Mignify: A Big Data Refinery Built on HBase
Tuesday, May 22, 2012, 2:20pm – 3:00pm, InterContinental San Francisco Hotel
Presented by Stanislav Barton
This platform is partly supported by several EU projects among which LAWA (Longitudinal Analytics of Web Archive data).
Mignify is a platform for collecting, storing and analyzing Big Data harvested from the web. It aims at providing an easy access to focused and structured information extracted from Web data flows. It consists of a distributed crawler, a resource-oriented storage based on HDFS and HBase, and an extraction framework that produces filtered, enriched, and aggregated data from large document collections, including the temporal aspect. The whole system is deployed in an innovative hardware architecture comprising of a high number of small (low-consumption) nodes.
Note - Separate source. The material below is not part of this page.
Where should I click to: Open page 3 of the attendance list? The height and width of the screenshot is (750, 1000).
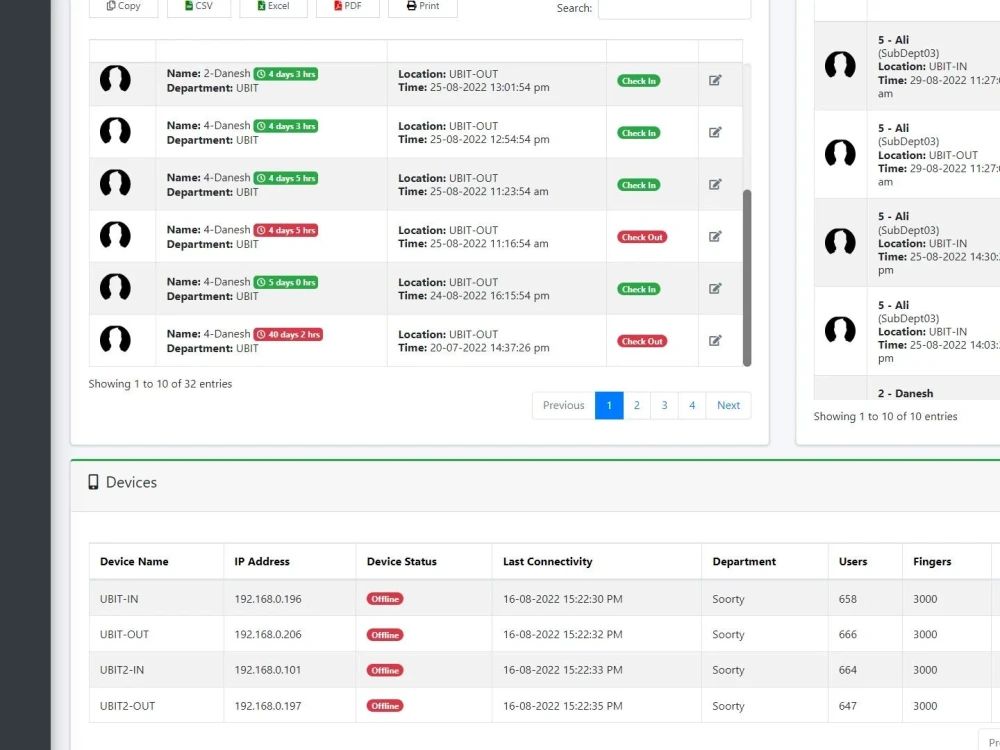pos(664,405)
This talk will tackle the decisions made along the design and development of the platform, both under a technical and functional perspective. It will introduce the cloud infrastructure, the LTE-like ingestion of the crawler output into HBase/HDFS, and the triggering mechanism of analytics based on a declarative filter/extraction specification. The design choices will be illustrated with a pilot application targeting Daily Web Monitoring in the context of a national domain.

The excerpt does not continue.